ABOUT THIS TASK> For every entry that follows, return the words exactly and omit any picture.

RECORDED INFORMATION>

-=-=-=-=-

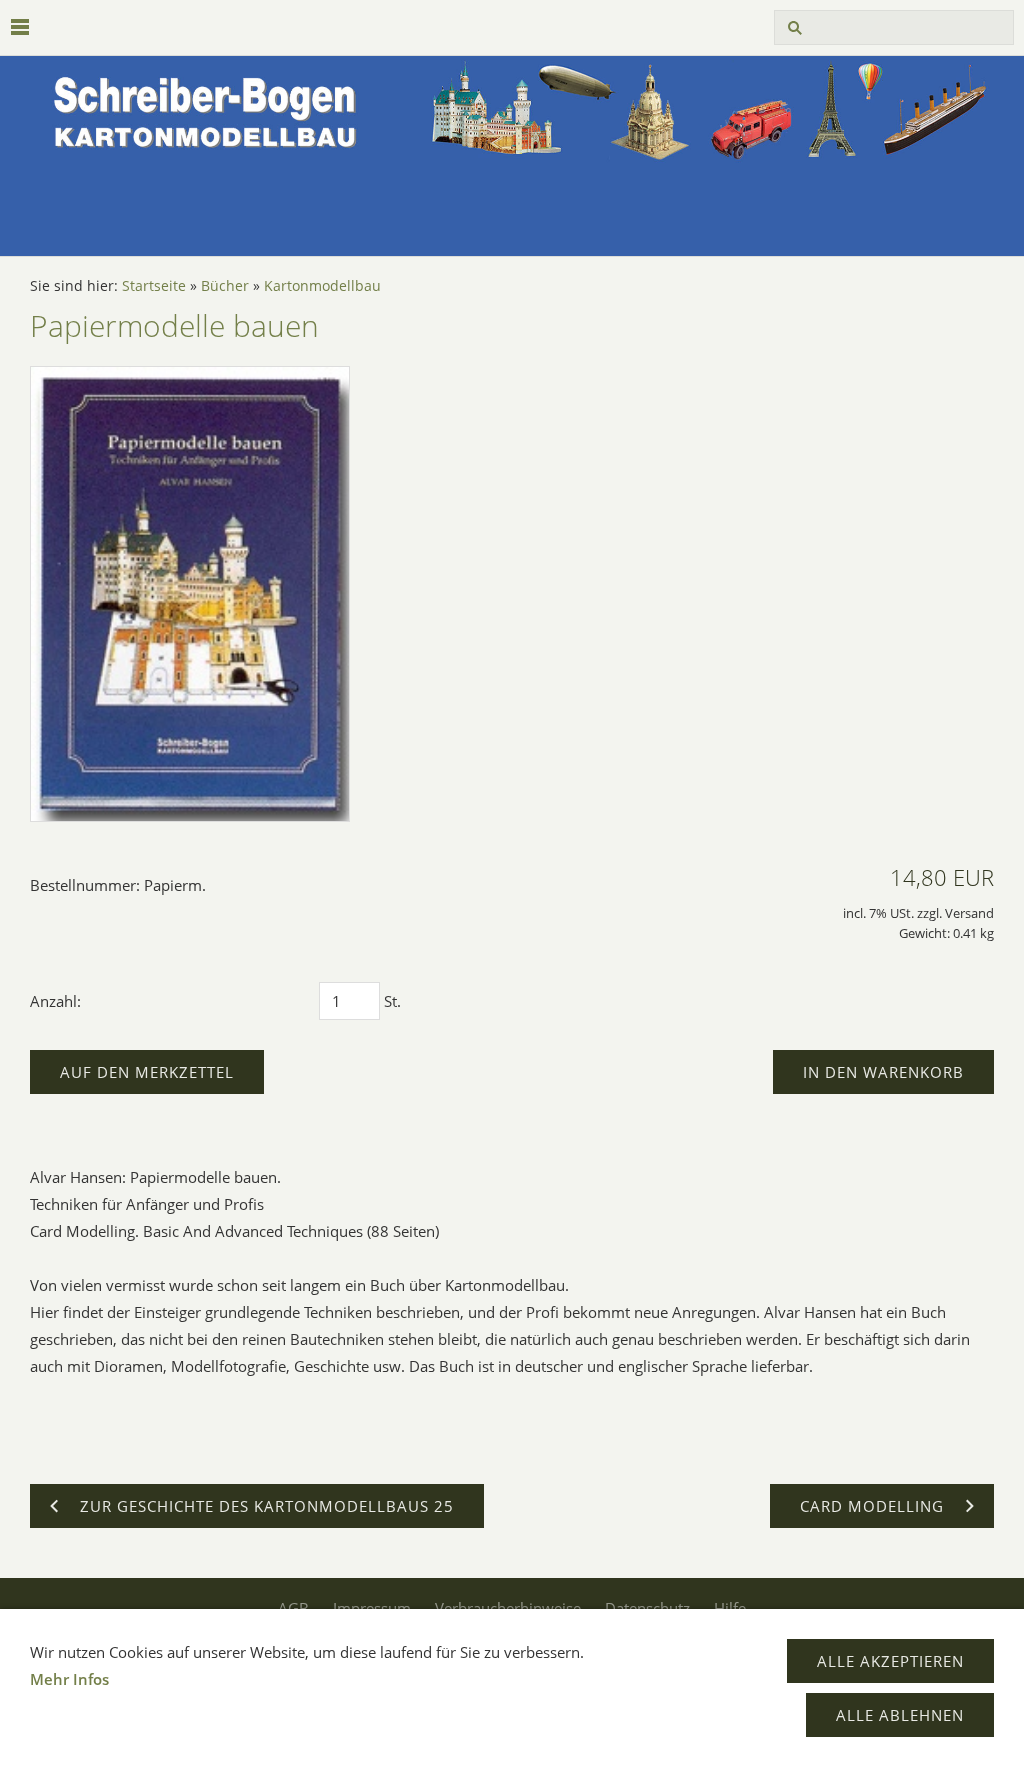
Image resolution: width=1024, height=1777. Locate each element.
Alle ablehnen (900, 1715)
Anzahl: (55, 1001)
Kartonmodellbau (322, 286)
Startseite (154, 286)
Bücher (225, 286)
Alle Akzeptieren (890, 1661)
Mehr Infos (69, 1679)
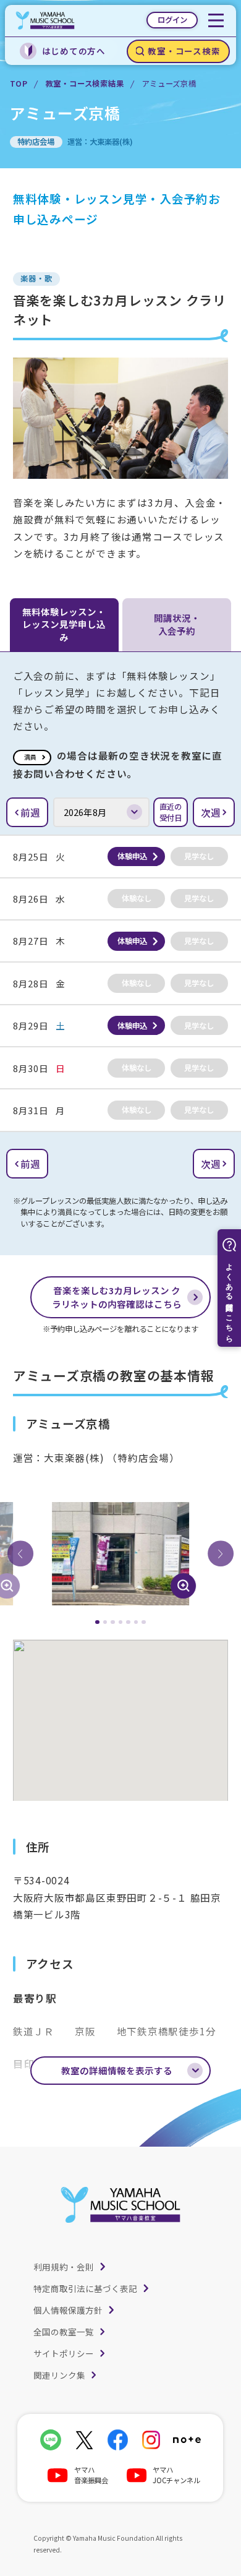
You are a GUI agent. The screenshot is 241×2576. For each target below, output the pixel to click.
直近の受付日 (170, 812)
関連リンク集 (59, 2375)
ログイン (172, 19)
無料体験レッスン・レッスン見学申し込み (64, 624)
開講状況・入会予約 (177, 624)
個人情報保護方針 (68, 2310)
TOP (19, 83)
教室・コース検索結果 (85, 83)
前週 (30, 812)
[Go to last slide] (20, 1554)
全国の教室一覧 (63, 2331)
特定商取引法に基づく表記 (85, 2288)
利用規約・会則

-=-=-=-=-

SOLUTION FOR THIS PROBLEM>
Image resolution: width=1024, height=1777. Locate each element.
Alle ablehnen (900, 1715)
Anzahl: (55, 1001)
Kartonmodellbau (322, 286)
Startseite (154, 286)
Bücher (225, 286)
Alle Akzeptieren (890, 1661)
Mehr Infos (69, 1679)
You are a GUI agent. The screenshot is 241×2576. For each target below, output the pixel to click.
直近の受付日 (170, 812)
関連リンク集 (59, 2375)
ログイン (172, 19)
無料体験レッスン・レッスン見学申し込み (64, 624)
開講状況・入会予約 (177, 624)
個人情報保護方針 (68, 2310)
TOP (19, 83)
教室・コース検索結果 (85, 83)
前週 (30, 812)
[Go to last slide] (20, 1554)
全国の教室一覧 (63, 2331)
特定商取引法に基づく表記 (85, 2288)
利用規約・会則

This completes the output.